About this task —
Present the following entries again, word for word and in full.

Dataset extract —
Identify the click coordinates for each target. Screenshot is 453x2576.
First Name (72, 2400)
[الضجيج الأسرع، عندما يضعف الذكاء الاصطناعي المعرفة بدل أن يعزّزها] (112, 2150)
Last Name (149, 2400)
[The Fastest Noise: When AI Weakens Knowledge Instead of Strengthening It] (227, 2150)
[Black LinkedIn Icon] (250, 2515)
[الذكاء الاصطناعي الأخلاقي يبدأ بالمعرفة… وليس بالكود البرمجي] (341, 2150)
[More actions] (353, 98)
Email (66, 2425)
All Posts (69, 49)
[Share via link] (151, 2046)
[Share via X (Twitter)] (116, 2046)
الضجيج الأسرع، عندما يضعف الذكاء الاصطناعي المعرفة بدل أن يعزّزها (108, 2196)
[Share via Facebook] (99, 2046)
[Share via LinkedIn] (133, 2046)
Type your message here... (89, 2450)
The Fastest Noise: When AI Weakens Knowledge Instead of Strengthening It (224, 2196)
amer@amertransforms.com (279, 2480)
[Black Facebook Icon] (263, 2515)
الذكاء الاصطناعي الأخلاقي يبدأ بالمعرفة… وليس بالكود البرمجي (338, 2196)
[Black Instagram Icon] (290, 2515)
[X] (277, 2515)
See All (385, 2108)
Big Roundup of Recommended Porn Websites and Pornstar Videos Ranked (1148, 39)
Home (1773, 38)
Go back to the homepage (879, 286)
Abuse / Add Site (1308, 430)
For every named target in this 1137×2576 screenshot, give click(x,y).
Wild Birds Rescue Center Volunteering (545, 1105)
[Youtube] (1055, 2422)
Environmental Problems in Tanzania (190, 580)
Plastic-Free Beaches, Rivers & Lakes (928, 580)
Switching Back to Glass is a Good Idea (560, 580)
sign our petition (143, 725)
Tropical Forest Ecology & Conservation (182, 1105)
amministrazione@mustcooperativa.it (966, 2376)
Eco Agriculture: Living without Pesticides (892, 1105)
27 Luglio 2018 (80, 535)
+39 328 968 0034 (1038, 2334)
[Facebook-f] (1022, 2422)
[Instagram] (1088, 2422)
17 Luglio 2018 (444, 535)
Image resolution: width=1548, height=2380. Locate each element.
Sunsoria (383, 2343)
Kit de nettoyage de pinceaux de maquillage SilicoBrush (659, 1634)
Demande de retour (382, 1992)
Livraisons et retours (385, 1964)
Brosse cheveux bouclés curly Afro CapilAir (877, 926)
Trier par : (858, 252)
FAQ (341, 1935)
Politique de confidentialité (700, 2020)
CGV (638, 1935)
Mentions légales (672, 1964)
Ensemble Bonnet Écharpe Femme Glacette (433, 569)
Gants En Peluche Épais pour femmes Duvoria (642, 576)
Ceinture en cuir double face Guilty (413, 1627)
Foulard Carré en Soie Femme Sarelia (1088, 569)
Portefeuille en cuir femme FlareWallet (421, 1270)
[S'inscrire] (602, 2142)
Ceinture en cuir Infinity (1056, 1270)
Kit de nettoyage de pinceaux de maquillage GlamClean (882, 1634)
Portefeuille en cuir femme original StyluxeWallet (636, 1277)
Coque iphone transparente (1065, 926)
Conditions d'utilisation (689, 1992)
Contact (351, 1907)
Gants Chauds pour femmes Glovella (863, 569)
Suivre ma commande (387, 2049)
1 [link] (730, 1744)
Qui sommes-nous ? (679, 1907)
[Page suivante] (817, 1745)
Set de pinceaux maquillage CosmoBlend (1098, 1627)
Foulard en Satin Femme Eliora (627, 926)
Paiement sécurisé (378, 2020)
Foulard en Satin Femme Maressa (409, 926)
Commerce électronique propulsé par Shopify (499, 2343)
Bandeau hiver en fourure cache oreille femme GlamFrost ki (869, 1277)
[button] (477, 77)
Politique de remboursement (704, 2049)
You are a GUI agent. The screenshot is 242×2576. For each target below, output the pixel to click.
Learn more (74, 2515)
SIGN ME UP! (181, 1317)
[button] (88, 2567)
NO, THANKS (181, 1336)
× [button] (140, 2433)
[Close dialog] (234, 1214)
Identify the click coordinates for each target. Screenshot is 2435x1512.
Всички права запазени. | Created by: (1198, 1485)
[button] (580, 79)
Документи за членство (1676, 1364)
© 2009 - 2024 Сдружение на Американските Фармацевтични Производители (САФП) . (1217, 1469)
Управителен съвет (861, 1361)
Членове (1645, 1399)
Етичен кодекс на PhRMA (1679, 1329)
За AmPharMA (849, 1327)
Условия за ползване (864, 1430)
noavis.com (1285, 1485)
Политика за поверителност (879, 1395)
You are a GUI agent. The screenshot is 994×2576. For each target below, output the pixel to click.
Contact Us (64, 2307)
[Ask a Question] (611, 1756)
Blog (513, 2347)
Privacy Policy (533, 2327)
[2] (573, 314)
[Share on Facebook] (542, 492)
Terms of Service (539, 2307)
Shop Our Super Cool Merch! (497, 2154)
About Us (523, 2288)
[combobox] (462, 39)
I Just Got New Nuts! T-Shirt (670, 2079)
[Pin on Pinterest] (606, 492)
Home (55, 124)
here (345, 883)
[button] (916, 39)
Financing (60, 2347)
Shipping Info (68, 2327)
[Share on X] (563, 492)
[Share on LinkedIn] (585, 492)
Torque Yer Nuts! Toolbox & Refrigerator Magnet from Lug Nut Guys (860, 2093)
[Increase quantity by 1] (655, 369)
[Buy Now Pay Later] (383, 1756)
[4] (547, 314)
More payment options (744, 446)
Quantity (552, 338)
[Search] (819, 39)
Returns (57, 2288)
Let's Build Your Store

Completed task —
Identify the click coordinates for each target. Screenshot is 453x2576.
First Name (72, 2400)
[الضجيج الأسرع، عندما يضعف الذكاء الاصطناعي المعرفة بدل أن يعزّزها] (112, 2150)
Last Name (149, 2400)
[The Fastest Noise: When AI Weakens Knowledge Instead of Strengthening It] (227, 2150)
[Black LinkedIn Icon] (250, 2515)
[الذكاء الاصطناعي الأخلاقي يبدأ بالمعرفة… وليس بالكود البرمجي] (341, 2150)
[More actions] (353, 98)
Email (66, 2425)
All Posts (69, 49)
[Share via link] (151, 2046)
[Share via X (Twitter)] (116, 2046)
الضجيج الأسرع، عندما يضعف الذكاء الاصطناعي المعرفة بدل أن يعزّزها (108, 2196)
[Share via Facebook] (99, 2046)
[Share via LinkedIn] (133, 2046)
Type your message here... (89, 2450)
The Fastest Noise: When AI Weakens Knowledge Instead of Strengthening It (224, 2196)
amer@amertransforms.com (279, 2480)
[Black Facebook Icon] (263, 2515)
الذكاء الاصطناعي الأخلاقي يبدأ بالمعرفة… وليس بالكود البرمجي (338, 2196)
[Black Instagram Icon] (290, 2515)
[X] (277, 2515)
See All (385, 2108)
Big Roundup of Recommended Porn Websites and Pornstar Videos Ranked (1148, 39)
Home (1773, 38)
Go back to the homepage (879, 286)
Abuse / Add Site (1308, 430)
For every named target in this 1137×2576 screenshot, give click(x,y).
Wild Birds Rescue Center Volunteering (545, 1105)
[Youtube] (1055, 2422)
Environmental Problems in Tanzania (190, 580)
Plastic-Free Beaches, Rivers & Lakes (928, 580)
Switching Back to Glass is a Good Idea (560, 580)
sign our petition (143, 725)
Tropical Forest Ecology & Conservation (182, 1105)
amministrazione@mustcooperativa.it (966, 2376)
Eco Agriculture: Living without Pesticides (892, 1105)
27 Luglio 2018 (80, 535)
+39 328 968 0034 (1038, 2334)
[Facebook-f] (1022, 2422)
[Instagram] (1088, 2422)
17 Luglio 2018 (444, 535)
Image resolution: width=1548, height=2380. Locate each element.
Sunsoria (383, 2343)
Kit de nettoyage de pinceaux de maquillage SilicoBrush (659, 1634)
Demande de retour (382, 1992)
Livraisons et retours (385, 1964)
Brosse cheveux bouclés curly Afro CapilAir (877, 926)
Trier par : (858, 252)
FAQ (341, 1935)
Politique de confidentialité (700, 2020)
CGV (638, 1935)
Mentions légales (672, 1964)
Ensemble Bonnet Écharpe Femme Glacette (433, 569)
Gants En Peluche Épais pour femmes Duvoria (642, 576)
Ceinture en cuir double face Guilty (413, 1627)
Foulard Carré en Soie Femme Sarelia (1088, 569)
Portefeuille en cuir femme FlareWallet (421, 1270)
[S'inscrire] (602, 2142)
Ceinture en cuir Infinity (1056, 1270)
Kit de nettoyage de pinceaux de maquillage GlamClean (882, 1634)
Portefeuille en cuir femme original StyluxeWallet (636, 1277)
Coque iphone transparente (1065, 926)
Conditions d'utilisation (689, 1992)
Contact (351, 1907)
Gants Chauds pour femmes Glovella (863, 569)
Suivre ma commande (387, 2049)
1 [link] (730, 1744)
Qui sommes-nous ? (679, 1907)
[Page suivante] (817, 1745)
Set de pinceaux maquillage CosmoBlend (1098, 1627)
Foulard en Satin Femme Eliora (627, 926)
Paiement sécurisé (378, 2020)
Foulard en Satin Femme Maressa (409, 926)
Commerce électronique propulsé par Shopify (499, 2343)
Bandeau hiver en fourure cache oreille femme GlamFrost ki (869, 1277)
[button] (477, 77)
Politique de remboursement (704, 2049)
You are a GUI agent. The screenshot is 242×2576. For each target below, output the pixel to click.
Learn more (74, 2515)
SIGN ME UP! (181, 1317)
[button] (88, 2567)
NO, THANKS (181, 1336)
× [button] (140, 2433)
[Close dialog] (234, 1214)
Identify the click coordinates for each target. Screenshot is 2435x1512.
Всички права запазени. | Created by: (1198, 1485)
[button] (580, 79)
Документи за членство (1676, 1364)
© 2009 - 2024 Сдружение на Американските Фармацевтични Производители (САФП) . (1217, 1469)
Управителен съвет (861, 1361)
Членове (1645, 1399)
Етичен кодекс на PhRMA (1679, 1329)
За AmPharMA (849, 1327)
Условия за ползване (864, 1430)
noavis.com (1285, 1485)
Политика за поверителност (879, 1395)
You are a GUI agent. The screenshot is 994×2576. For each target below, output the pixel to click.
Contact Us (64, 2307)
[Ask a Question] (611, 1756)
Blog (513, 2347)
Privacy Policy (533, 2327)
[2] (573, 314)
[Share on Facebook] (542, 492)
Terms of Service (539, 2307)
Shop Our Super Cool Merch! (497, 2154)
About Us (523, 2288)
[combobox] (462, 39)
I Just Got New Nuts! T-Shirt (670, 2079)
[Pin on Pinterest] (606, 492)
Home (55, 124)
here (345, 883)
[button] (916, 39)
Financing (60, 2347)
Shipping Info (68, 2327)
[Share on X] (563, 492)
[Share on LinkedIn] (585, 492)
Torque Yer Nuts! Toolbox & Refrigerator Magnet from Lug Nut Guys (860, 2093)
[Increase quantity by 1] (655, 369)
[Buy Now Pay Later] (383, 1756)
[4] (547, 314)
More payment options (744, 446)
Quantity (552, 338)
[Search] (819, 39)
Returns (57, 2288)
Let's Build Your Store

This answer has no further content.